## DESCRIPTION OF THE TASK
In the data that follows, count every line holding the string "with" and give the count alone.

## RECORDS PROVIDED
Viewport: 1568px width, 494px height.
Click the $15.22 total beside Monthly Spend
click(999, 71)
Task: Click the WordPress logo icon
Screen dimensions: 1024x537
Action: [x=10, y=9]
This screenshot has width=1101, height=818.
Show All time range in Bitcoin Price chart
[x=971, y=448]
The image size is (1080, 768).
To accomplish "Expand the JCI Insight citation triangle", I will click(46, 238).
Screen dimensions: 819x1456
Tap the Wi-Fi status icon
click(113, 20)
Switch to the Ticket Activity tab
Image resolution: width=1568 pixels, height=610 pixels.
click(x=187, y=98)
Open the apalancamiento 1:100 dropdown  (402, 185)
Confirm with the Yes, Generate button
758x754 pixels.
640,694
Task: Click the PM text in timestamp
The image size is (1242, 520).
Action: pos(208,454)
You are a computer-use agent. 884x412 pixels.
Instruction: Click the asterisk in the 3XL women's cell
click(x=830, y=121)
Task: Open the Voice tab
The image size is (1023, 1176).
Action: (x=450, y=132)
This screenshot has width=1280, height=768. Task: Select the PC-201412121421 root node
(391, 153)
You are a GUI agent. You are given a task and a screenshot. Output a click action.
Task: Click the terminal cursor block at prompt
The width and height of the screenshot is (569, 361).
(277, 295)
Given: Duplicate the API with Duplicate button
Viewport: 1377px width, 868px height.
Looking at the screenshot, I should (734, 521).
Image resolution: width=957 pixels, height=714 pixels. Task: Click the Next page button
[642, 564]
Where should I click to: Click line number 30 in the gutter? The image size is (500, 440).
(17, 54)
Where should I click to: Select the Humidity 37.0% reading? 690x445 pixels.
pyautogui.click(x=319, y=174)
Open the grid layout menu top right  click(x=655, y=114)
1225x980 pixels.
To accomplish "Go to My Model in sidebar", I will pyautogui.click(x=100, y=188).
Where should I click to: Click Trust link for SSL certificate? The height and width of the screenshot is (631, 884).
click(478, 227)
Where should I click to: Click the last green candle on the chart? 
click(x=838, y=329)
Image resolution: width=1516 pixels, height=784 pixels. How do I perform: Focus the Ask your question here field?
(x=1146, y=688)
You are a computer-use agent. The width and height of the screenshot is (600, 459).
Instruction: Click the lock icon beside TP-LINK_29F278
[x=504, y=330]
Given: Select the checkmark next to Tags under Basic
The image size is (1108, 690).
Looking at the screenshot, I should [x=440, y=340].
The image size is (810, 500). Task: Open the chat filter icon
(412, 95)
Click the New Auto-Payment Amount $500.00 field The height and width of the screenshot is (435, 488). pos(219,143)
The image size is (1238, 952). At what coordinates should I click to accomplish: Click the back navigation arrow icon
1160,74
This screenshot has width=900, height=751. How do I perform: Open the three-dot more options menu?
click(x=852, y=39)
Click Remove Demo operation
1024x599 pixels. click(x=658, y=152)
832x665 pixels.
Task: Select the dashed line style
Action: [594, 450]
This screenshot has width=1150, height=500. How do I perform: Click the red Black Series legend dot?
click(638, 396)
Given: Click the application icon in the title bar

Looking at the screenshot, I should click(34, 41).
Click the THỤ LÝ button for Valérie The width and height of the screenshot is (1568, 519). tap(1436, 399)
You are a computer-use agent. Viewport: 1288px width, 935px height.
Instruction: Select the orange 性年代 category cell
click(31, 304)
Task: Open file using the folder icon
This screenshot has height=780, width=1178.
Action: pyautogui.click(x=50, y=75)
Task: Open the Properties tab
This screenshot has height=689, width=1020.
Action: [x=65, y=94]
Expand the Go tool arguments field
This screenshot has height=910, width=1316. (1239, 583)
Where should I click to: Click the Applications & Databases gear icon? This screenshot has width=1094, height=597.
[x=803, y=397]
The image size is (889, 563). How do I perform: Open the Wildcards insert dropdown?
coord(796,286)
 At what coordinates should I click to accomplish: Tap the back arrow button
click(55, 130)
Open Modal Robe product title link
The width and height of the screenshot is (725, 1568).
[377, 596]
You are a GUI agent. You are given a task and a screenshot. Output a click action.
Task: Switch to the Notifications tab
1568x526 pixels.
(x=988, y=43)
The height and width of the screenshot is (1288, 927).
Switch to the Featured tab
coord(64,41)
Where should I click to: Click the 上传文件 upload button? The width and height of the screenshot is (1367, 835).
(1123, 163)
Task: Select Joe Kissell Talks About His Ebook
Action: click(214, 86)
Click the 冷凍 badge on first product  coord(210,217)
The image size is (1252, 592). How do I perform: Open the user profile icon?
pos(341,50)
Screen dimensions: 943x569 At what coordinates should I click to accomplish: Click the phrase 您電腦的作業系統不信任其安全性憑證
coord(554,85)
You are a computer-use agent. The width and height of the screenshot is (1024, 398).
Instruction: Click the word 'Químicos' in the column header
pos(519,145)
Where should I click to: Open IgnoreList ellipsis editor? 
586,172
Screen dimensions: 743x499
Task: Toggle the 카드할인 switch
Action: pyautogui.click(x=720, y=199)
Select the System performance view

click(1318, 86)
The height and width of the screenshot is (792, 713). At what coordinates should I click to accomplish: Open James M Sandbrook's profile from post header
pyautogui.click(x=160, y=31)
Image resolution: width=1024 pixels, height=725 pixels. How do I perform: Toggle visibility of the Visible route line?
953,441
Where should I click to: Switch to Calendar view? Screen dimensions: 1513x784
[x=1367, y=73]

## REPLY TO THE TASK
2